START DOCUMENT TEXT
Seagate Award

U.S.-based hard disk drive maker Seagate Technology International today won the prestigious  Singapore Manufacturing Excellence Award. The award, presented by Singapore’s Economic Development Board in cooperation with McKinsey & Co. and the Singapore-MIT Alliance, considered such factors as product innovation, systems innovation and operational excellence.

“Seagate came up tops in all aspects and is indeed, a company at the cutting edge of manufacturing excellence,” said University of Warwick professor Kumar Bhattacharyya, who headed the panel of judges. All six of the finalist companies — narrowed down from 43 nominees — demonstrated manufacturing best practices, he said, such as Six Sigma and Lean manufacturing and teams-based production. “Seagate had the extra bit over and above best practices,” he said.

For example, not all companies had live visual displays of performance data streamed on monitors on the production floors, said McKinsey & Co. director Hsieh Tsun-yan, one of the MAXA partners. “We also saw a great deal of difference in mindset,” Hsieh said. “Were their employees just trying to meet their quotas for the day, or were they pushing innovation?”

To qualify for the award, manufacturers had to have manufacturing operations in Singapore, which Seagate has had since 1982. Seagate has two plants in Singapore, which account for 80% of its worldwide hard drive production capacity. In addition, Seagate also has its product launch and regional headquarters in Singapore.

Two other companies were also recognized with awards by MAXA judges. BD Medical Pte. Ltd., a medical device maker, received the MAXA 2006 Product Innovation Award. BD Medical Singapore is the Asia-Pacific regional quarters of U.S.-based Becton, Dickinson and Co., one of the world’s leading medical device makers. BD Medical makes hypodermic needles and syringes, catheters, and other critical care products, exporting more than 4 billion units from Singapore each year. The company has a BioVenture research and development center located in Singapore’s Biopolis, a biotech research park.
END DOCUMENT TEXT
START DATA RECORDS
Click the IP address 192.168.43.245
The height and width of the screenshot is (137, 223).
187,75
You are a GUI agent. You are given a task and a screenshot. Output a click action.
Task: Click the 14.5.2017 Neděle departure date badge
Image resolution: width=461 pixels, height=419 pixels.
END DATA RECORDS
(TASK SET):
(a) In the Seagate award report, how many nominees were there before the field was narrowed to six finalists?
(b) Using the Seagate award report, decide whether each statement agrees with it, and quote the words that settle each one: (i) Seagate has had manufacturing operations in Singapore since 1982. (ii) McKinsey & Co. director Hsieh Tsun-yan headed the panel of judges. (iii) BD Medical Pte. Ltd. received the MAXA 2006 Product Innovation Award.
(c) Repeat the Seagate award report word for word, from "For example, not" up to and including "headquarters in Singapore.".
The records were drawn from a different source than the Seagate award report.

(WRITTEN RESPONSES):
(a) There were 43 nominees.

(b)
(i) Yes: "manufacturers had to have manufacturing operations in Singapore, which Seagate has had since 1982"
(ii) No: "University of Warwick professor Kumar Bhattacharyya, who headed the panel of judges"
(iii) Yes: "BD Medical Pte. Ltd., a medical device maker, received the MAXA 2006 Product Innovation Award"

(c)
For example, not all companies had live visual displays of performance data streamed on monitors on the production floors, said McKinsey & Co. director Hsieh Tsun-yan, one of the MAXA partners. “We also saw a great deal of difference in mindset,” Hsieh said. “Were their employees just trying to meet their quotas for the day, or were they pushing innovation?”

To qualify for the award, manufacturers had to have manufacturing operations in Singapore, which Seagate has had since 1982. Seagate has two plants in Singapore, which account for 80% of its worldwide hard drive production capacity. In addition, Seagate also has its product launch and regional headquarters in Singapore.